Leakage of intracellular compounds was evaluated immediately after ethanol addition in order to evaluate the instantaneous effect of ethanol shock and also after 5 min of incubation with ethanol. In O. oeni cells exposed for 5 min to increasing concentrations of ethanol, the loss of compounds absorbing at 260 nm was stimulated only by concentrations of ethanol over 8% (vol/vol) (Fig. 2a). For these concentrations, the extracellular amount of compounds absorbing at 260 nm was clearly correlated with increasing ethanol concentrations. At 16% (vol/vol) ethanol, an immediate loss of compounds absorbing at 260 nm was observed, pointing to an instantaneous disorder of the membrane (Fig. 2a). Figure 2b shows the effect of the adaptation on the ethanol-induced membrane disordering, since leakage of compounds was much lower in cells grown in the presence of 8% (vol/vol) ethanol. Comparison of Fig. 2a and 2b shows that the extracellular concentrations of compounds absorbing at 260 nm released from adapted cells after 5 min of incubation with ethanol were on the same order as the values monitored immediately after ethanol addition in nonadapted cells.
Accumulation of cF.
Cells grown with and without ethanol were incubated in the presence of cFDA, and the accumulation of cF was followed over time. In the flow cytometry analysis of O. oeni cells, the labeled population gave a peak in the green fluorescence histogram, which was resolved from the signal of nonlabeled cells. cFDA was efficiently taken up and hydrolyzed by O. oeni. Nearly all O. oeni cells of a nonadapted cell suspension were labeled with cF within a few minutes of incubation with cFDA, while the cells grown in the presence of 8% (vol/vol) ethanol took much longer to become fluorescent (Fig. 3). Analysis of cF staining of ethanol-grown cells after 15 min resulted in overlapping peaks of labeled and nonlabeled cells. Only after 60 min of incubation with cFDA did the labeled population give a peak in the flow cytometry histogram distinct from the nonlabeled cells (Fig. 3b). This indicates that cFDA uptake is reduced, presumably because it is less soluble in the cytoplasmic membrane of ethanol-adapted cells, since cells grown both with and without ethanol had similar esterase activity, 0.067 and 0.066 μmol of cF/min/mg of protein, respectively. This implies a change in composition and/or organization of the cytoplasmic membranes of cells grown in the presence of ethanol.

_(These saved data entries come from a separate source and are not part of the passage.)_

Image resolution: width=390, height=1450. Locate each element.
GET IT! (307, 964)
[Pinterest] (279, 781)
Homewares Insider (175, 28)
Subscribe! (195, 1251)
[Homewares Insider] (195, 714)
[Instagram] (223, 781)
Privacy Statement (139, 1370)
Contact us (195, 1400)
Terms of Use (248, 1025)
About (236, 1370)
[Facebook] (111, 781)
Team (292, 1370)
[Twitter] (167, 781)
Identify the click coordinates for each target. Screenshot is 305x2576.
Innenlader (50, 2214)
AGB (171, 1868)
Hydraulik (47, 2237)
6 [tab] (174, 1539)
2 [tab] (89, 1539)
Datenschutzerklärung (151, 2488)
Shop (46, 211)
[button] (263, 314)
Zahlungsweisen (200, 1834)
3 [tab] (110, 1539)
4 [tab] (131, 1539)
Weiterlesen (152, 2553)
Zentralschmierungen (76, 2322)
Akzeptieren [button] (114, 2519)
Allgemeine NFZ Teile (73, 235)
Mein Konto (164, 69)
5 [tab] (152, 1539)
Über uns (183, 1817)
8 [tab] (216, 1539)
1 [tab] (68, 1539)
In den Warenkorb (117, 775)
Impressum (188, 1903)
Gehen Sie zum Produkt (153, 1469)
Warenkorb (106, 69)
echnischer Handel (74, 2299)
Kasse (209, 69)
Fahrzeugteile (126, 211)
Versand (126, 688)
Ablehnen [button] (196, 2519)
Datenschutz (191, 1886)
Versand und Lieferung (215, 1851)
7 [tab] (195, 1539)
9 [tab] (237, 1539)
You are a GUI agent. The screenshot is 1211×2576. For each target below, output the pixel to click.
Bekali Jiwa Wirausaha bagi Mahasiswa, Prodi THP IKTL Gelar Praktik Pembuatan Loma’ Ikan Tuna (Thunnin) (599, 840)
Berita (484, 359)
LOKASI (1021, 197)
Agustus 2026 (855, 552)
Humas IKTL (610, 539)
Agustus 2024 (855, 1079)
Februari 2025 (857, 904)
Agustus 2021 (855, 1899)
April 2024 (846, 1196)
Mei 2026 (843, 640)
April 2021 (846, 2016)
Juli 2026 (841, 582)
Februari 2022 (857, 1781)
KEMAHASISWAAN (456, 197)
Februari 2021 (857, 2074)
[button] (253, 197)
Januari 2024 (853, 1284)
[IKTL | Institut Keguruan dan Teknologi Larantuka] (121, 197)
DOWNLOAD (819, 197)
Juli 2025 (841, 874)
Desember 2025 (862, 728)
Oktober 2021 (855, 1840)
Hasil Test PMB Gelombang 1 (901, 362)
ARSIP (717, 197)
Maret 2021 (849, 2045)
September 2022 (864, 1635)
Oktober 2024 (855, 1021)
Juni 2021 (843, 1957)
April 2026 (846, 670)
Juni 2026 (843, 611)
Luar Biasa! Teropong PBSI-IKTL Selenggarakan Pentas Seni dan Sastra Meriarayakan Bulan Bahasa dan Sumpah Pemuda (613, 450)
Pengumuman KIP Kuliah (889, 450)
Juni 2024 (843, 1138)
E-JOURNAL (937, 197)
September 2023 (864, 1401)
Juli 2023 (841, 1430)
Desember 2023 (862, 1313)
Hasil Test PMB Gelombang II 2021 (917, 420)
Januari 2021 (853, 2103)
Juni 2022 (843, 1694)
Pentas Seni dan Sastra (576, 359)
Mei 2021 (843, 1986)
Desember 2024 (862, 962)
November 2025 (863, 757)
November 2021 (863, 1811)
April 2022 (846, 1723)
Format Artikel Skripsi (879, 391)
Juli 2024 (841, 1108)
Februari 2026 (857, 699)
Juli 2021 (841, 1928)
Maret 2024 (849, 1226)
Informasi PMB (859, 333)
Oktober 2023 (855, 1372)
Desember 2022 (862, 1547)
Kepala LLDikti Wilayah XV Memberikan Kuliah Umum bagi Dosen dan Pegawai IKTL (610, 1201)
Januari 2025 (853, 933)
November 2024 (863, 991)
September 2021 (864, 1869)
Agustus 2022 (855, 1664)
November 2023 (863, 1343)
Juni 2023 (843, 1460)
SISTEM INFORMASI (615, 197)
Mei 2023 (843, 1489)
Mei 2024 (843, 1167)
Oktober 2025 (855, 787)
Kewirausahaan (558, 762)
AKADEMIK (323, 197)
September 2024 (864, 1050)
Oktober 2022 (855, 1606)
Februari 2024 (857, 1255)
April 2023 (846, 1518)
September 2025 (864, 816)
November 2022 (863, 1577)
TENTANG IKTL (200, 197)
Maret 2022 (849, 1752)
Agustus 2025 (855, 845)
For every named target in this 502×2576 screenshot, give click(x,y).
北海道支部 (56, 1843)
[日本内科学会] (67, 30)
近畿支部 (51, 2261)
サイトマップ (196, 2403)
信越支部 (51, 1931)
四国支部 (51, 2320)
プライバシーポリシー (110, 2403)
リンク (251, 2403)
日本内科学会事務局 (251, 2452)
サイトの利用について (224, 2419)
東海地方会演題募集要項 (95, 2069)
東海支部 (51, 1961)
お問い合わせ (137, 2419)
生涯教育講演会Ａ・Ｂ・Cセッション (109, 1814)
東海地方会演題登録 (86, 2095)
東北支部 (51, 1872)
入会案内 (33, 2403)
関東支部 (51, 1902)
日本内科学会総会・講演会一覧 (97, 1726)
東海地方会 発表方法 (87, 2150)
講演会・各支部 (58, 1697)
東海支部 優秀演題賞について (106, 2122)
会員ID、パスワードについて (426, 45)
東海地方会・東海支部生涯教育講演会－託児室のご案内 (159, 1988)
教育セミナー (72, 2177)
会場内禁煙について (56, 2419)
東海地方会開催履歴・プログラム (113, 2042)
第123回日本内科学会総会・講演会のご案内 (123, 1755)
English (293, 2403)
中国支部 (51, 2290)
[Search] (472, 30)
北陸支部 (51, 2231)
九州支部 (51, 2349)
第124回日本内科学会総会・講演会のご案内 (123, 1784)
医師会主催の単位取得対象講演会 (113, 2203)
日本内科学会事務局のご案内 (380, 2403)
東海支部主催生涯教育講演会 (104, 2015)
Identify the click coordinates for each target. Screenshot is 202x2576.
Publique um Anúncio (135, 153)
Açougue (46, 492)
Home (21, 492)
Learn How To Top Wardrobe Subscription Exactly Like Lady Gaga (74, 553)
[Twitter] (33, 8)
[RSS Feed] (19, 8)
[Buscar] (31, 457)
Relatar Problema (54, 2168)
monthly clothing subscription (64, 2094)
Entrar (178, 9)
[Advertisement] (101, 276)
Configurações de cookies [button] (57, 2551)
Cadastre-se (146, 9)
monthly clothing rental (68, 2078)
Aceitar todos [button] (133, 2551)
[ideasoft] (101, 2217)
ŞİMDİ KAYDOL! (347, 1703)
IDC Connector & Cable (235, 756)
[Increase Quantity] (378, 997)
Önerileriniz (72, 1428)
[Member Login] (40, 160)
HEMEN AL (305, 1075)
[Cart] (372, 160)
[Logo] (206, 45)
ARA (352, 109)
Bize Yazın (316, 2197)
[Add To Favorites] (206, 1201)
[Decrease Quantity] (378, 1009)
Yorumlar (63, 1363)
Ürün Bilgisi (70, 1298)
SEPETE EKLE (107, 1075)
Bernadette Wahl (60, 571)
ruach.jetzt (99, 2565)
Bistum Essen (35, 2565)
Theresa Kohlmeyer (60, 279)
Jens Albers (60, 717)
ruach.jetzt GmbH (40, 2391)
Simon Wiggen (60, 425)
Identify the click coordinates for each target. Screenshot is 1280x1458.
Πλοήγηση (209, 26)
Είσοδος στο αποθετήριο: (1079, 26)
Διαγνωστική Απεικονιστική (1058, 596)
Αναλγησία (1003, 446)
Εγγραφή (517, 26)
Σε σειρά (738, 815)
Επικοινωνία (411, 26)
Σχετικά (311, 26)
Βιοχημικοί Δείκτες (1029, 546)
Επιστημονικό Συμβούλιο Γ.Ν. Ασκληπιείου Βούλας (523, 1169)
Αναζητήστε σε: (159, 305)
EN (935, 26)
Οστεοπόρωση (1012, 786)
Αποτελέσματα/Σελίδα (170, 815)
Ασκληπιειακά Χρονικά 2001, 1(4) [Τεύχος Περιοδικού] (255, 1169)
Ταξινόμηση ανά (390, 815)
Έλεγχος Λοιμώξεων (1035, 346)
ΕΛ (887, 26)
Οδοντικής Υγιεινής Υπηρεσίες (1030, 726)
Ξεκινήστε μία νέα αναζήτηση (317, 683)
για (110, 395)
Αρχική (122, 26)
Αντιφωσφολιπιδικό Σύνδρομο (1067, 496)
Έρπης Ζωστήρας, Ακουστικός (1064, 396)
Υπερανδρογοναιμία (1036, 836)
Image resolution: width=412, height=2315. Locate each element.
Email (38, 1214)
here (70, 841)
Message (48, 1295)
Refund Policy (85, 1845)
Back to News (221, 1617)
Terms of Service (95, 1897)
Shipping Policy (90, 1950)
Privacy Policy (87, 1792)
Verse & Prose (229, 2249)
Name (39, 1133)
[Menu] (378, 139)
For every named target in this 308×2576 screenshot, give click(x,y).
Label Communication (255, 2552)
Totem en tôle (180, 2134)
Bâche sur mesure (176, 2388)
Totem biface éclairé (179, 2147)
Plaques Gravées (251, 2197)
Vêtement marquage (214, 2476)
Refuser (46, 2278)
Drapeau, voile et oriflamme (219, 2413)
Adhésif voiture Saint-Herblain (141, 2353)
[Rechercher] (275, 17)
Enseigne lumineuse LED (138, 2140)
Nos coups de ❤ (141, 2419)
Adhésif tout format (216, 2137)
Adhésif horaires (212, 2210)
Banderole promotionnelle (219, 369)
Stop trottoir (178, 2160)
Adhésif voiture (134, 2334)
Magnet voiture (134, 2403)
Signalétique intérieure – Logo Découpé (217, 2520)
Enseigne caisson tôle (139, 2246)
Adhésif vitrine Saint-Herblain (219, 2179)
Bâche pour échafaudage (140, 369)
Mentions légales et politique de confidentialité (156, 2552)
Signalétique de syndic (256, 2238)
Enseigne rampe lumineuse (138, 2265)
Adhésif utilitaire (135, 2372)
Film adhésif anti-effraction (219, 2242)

Ethanol-induced cF leakage.
O. oeni cells retain cF when not energized and extrude the probe rapidly by an energy-dependent efflux system (data not shown). Deenergized cells of O. oeni were loaded with cF, and subsequently cF retention was studied in the presence of increasing concentrations of ethanol by spectrofluorimetrically measuring the amount of probe released in the supernatant of the cell suspension. In the absence of ethanol, a gradual release of cF into the supernatant was observed at a rate of 0.8% per min. In cells incubated with 8% and 12% (vol/vol) ethanol, the rates of cF efflux increased to approximately 1.7% and 2.6% per min, respectively. The permeabilization of cells with 16% ethanol resulted in rapid loss of cF, i.e., 50% in 5 min (Fig. 4a). O. oeni cells grown in the presence of 8% (vol/vol) ethanol were able to retain cF more efficiently (Fig. 4b), even in the absence of ethanol (rate, 0.4% per min). When these cells were exposed to 8% and 12% (vol/vol) ethanol, the rate values of cF efflux were approximately 1.2% and 1.7% per min, respectively. Notably, challenging preadapted cells with 16% (vol/vol) ethanol more than doubled the time needed to release 50% of accumulated cF (t1/2) compared to that in nonadapted cells (Fig. 4b).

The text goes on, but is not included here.